Dataset records START

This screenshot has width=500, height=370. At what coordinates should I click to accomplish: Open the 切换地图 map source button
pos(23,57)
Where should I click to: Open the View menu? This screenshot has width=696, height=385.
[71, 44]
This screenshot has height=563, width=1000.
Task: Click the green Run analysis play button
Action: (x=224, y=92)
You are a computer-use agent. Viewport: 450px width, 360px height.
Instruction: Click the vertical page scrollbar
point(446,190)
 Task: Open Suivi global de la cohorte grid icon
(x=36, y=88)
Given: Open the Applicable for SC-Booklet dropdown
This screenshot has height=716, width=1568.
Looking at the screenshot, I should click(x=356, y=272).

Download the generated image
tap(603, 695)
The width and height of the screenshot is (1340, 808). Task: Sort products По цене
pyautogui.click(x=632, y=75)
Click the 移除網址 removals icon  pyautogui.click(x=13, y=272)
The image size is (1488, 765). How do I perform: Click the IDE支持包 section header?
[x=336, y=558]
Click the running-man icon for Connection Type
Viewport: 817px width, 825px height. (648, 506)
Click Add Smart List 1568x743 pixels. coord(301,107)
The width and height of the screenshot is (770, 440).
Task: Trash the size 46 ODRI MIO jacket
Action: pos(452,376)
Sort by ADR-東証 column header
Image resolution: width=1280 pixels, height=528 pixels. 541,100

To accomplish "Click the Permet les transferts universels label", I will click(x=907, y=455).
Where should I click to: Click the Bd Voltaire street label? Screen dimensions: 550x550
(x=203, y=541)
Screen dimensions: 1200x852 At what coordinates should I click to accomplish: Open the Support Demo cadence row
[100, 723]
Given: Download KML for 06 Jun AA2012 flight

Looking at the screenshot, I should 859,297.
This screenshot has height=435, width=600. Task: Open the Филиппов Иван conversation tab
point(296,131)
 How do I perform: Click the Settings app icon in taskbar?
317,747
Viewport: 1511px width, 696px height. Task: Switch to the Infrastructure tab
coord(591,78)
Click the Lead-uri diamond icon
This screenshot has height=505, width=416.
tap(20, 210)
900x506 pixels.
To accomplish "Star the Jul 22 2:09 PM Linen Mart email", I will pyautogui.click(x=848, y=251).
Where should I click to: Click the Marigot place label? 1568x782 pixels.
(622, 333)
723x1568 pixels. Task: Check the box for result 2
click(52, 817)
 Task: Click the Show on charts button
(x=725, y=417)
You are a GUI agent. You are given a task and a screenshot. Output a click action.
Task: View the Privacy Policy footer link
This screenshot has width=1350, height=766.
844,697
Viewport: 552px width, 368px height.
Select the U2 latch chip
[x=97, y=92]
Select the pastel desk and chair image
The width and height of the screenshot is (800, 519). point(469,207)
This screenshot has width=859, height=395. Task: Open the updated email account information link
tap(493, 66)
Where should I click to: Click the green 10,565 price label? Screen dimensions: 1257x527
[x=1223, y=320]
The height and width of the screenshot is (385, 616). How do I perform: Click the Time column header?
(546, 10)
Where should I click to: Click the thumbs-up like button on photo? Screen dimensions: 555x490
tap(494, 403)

Dataset records END

What to work on = Report how many lines in the listing above include the word "will". Give nothing but the number.

Expected answer = 2